Alicia se cubrió escondiéndose tras el nicho de la bandera. No era un buen escondite, pero al menos la oscuridad la mantendría oculta si no se movía tanto. Los pasos se escucharon un poco más cerca, hasta que se detuvieron. Alicia pensó que aquel sujeto se había quedado de pie en medio de aquel vestíbulo. Se asomó, pero sólo alcanzó a ver la sombra, pero no a la persona dueña de la silueta. Era un hombre, un joven tal vez, delgado y enjuto.
-¿Quién está ahí?-, preguntó el muchacho, con una voz que sonó como un eco.
Alicia se quedó agazapada un rato más ahí, sin decir una palabra, hasta que decidió asomar solo la cabeza.
-No puedes estar aquí, es allanamiento de recintos federales. Puedes ayudarnos a salir de aquí tranquilamente o tendremos que hablar con las autoridades para que te saquen. Por favor…
El muchacho volvió a hablar, esta vez con un poco más de fuerza en la voz.
-Tú eres una intrusa, tal vez seas una espía de ellos. ¡Déjame verte y lárgate de nuestro hogar!
¿Nuestro hogar? Definitivamente, Alicia estaba tratando con un demente.
-No entiendo lo que dices, pero por favor, acércate a la ventana y acompáñame para sacarte de aquí. No queremos problemas…
-¡No voy a ir a ningún lado! ¡Váyase usted!
Otra vez pasos, un poco más apresurados. Alicia se quedó quieta, escuchando solamente. Otra vez se asomó, pero ya no había nada. Incluso la sombra había desaparecido. Tal vez ahora estuviese subiendo las escaleras.
-Muy bien muchacho, ya que no estás dispuesto a cooperar, te voy a pedir que me acompañes a la fuerza. ¿Dónde estás?
La voz del muchacho retumbó, esta vez más cerca.

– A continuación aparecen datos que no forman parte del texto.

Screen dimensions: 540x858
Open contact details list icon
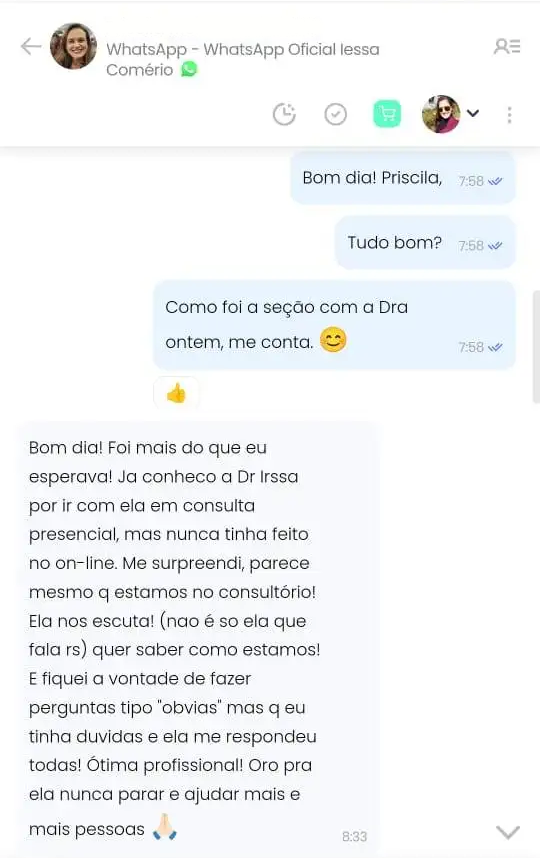coord(507,47)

-¡Qué no me ve, aquí estoy!
Alicia miró a su costado, donde descansaba la bandera. En la superficie de tela de aquel maltrecho símbolo patrio se dibujó el rostro de un muchacho, apenas un joven que parecía asustado, como una calavera. El instinto hizo que Alicia reaccionara, y por puro miedo, golpeó el vidrio de aquella vitrina e hizo que se hiciera añicos. Sintió como algo frío le recorría la espalda, traspasando primero su pecho. Dio un mal paso, y al tratar de agarrarse de algo, tomó la bandera entre sus manos y se fue de espaldas. Alicia sintió el tremendo dolor de los vidrios de la ventana al quebrarse, y cómo sus pies tropezaban con aquel balcón que la hizo caer hacia el abismo.

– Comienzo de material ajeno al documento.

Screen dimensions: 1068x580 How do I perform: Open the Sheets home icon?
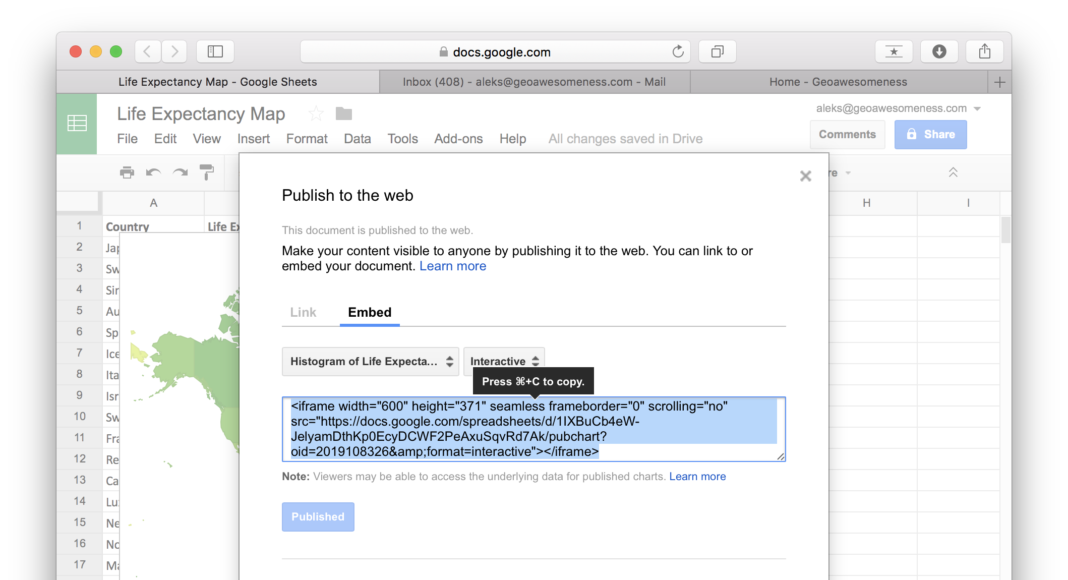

El alarido de Alicia al caer fue desgarrador, y cuando su cuerpo se estrelló contra las rocas, aún llevaba entre la mano la bandera de la cual se había aferrado para no caerse.
Entre las sombras de la noche, tras las hojas de un árbol que crecía cerca de donde la mujer se había estrellado, un muchacho salió a observar. Traía entre sus manos un reloj de bolsillo con un montón de manecillas que se movían en distintas direcciones. Miró a Alicia durante un rato, y se lamentó.
-Demasiado tarde. Por más que lo evito, no puedo contener el poder del destino sobre las personas. Voy a volver…
Apretando un pequeño botón en el costado de aquel reloj, el muchacho desapareció tan rápido como había aparecido, sin hacer ruido, y sin que nadie pudiera verlo.